_EXTRACT:_
• • • • •

Lipless crankbaits are also known as “rattle baits” or “rattle traps.” These are very versatile lures and can be employed and fished in a variety of ways. The tie-on point of a lipless crankbait is on the back of the lure instead of the lip “because it doesn’t have one,” or the nose itself.
lipless crankbaits are generally sinking baits and unlike diving crankbaits can be worked at any depth, although in shallow fishing applications it may be challenging as you must have a fast retrieve speed to keep in out of weeds or branches.
The versatile aspect of lipless crankbaits is the depth range. You can count the lure down to a given depth and retrieve it, allowing you to fish deep areas or cover.
you can also vertically jig lipless crankbaits, and this aspect has made it incredibly popular for ice fisherman and ice fishing for fish like walleye and pike. It’s also used by these same anglers on open water, vertically jigging for fish on bars, reefs, humps, or in suspended water.

• • • • •

_ENTRIES SUPPLIED:_
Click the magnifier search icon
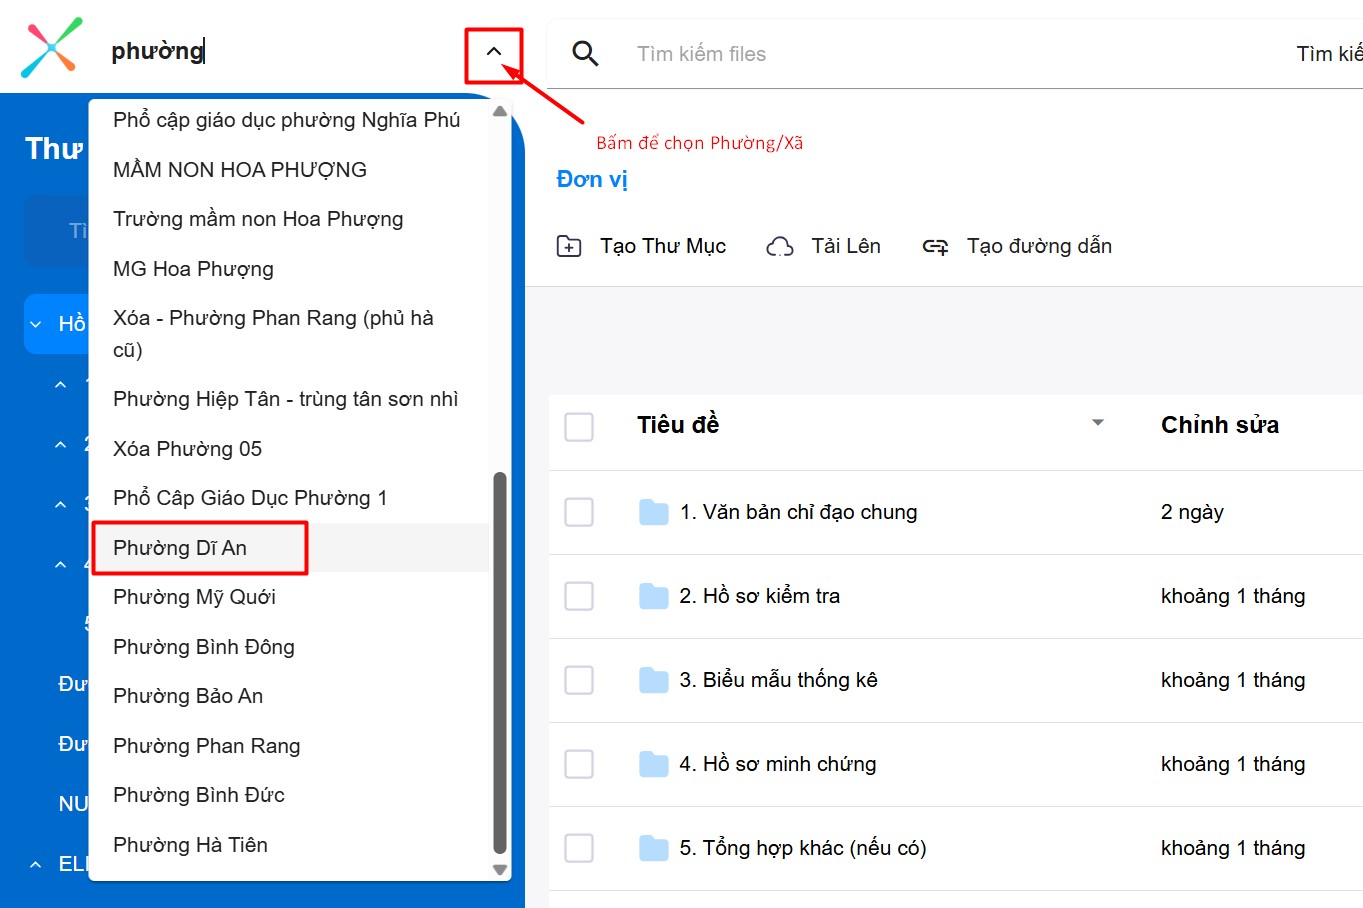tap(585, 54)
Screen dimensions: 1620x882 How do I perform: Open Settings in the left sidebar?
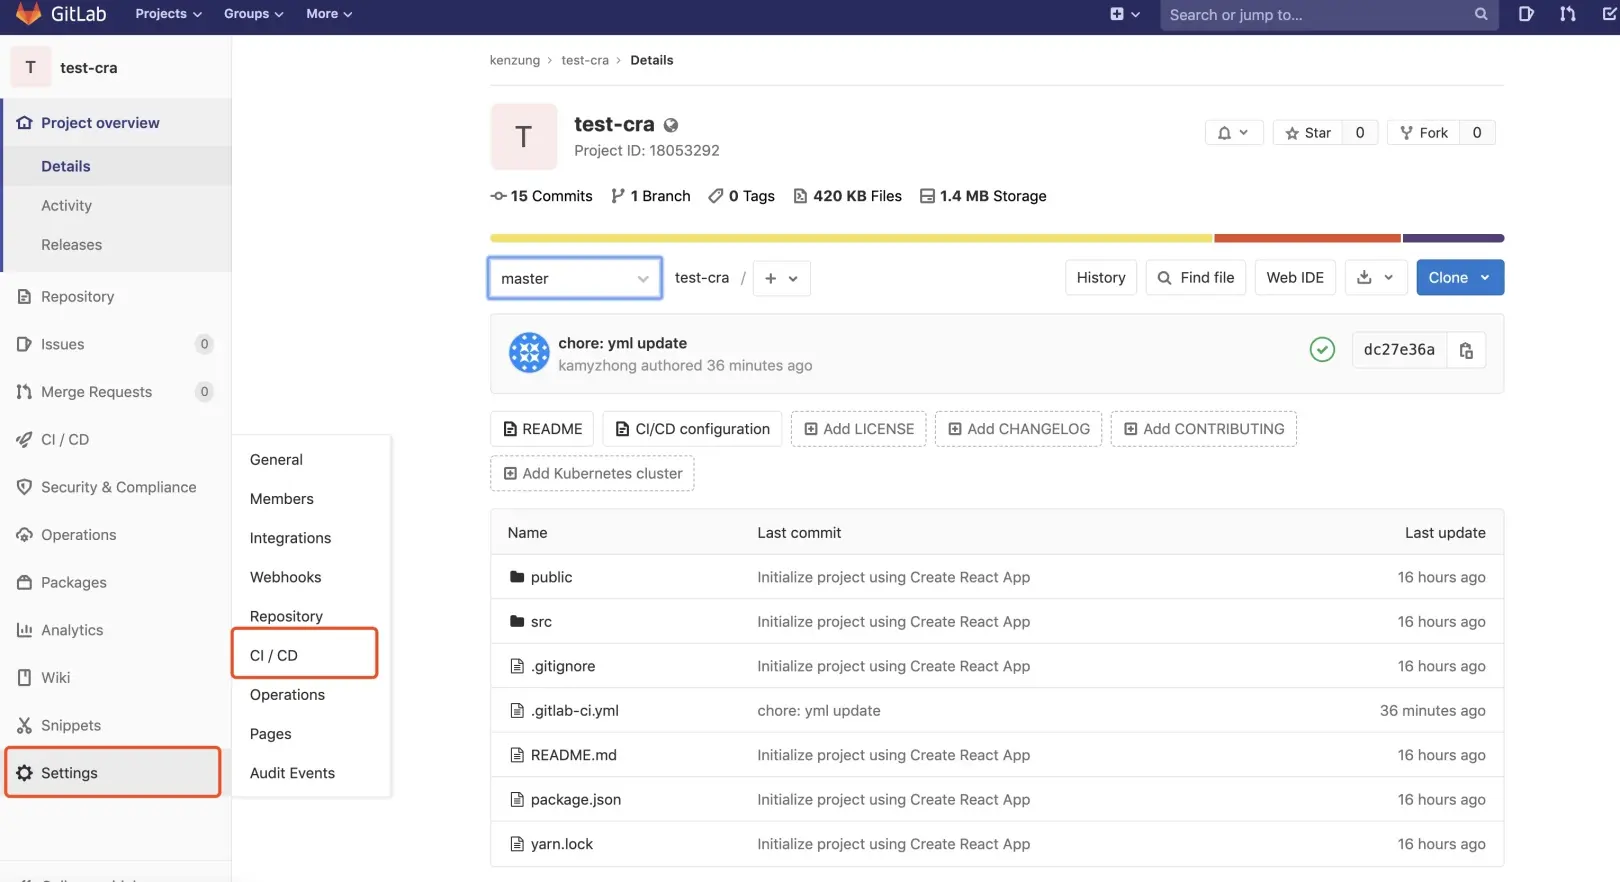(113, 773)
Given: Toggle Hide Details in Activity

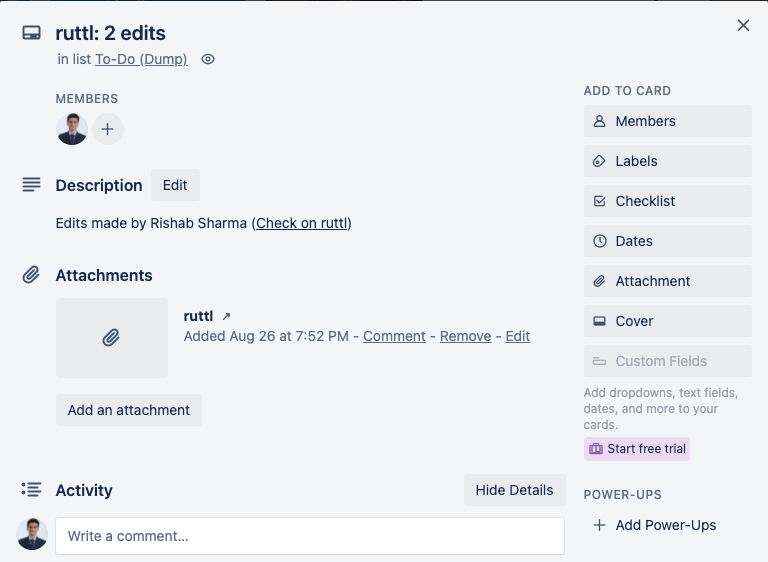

• • • • •

_DIRECTIONS:_
Write out the passage on lipless crankbaits again in full, word for word.

_TASK OUTPUT:_
Lipless crankbaits are also known as “rattle baits” or “rattle traps.” These are very versatile lures and can be employed and fished in a variety of ways. The tie-on point of a lipless crankbait is on the back of the lure instead of the lip “because it doesn’t have one,” or the nose itself.
lipless crankbaits are generally sinking baits and unlike diving crankbaits can be worked at any depth, although in shallow fishing applications it may be challenging as you must have a fast retrieve speed to keep in out of weeds or branches.
The versatile aspect of lipless crankbaits is the depth range. You can count the lure down to a given depth and retrieve it, allowing you to fish deep areas or cover.
you can also vertically jig lipless crankbaits, and this aspect has made it incredibly popular for ice fisherman and ice fishing for fish like walleye and pike. It’s also used by these same anglers on open water, vertically jigging for fish on bars, reefs, humps, or in suspended water.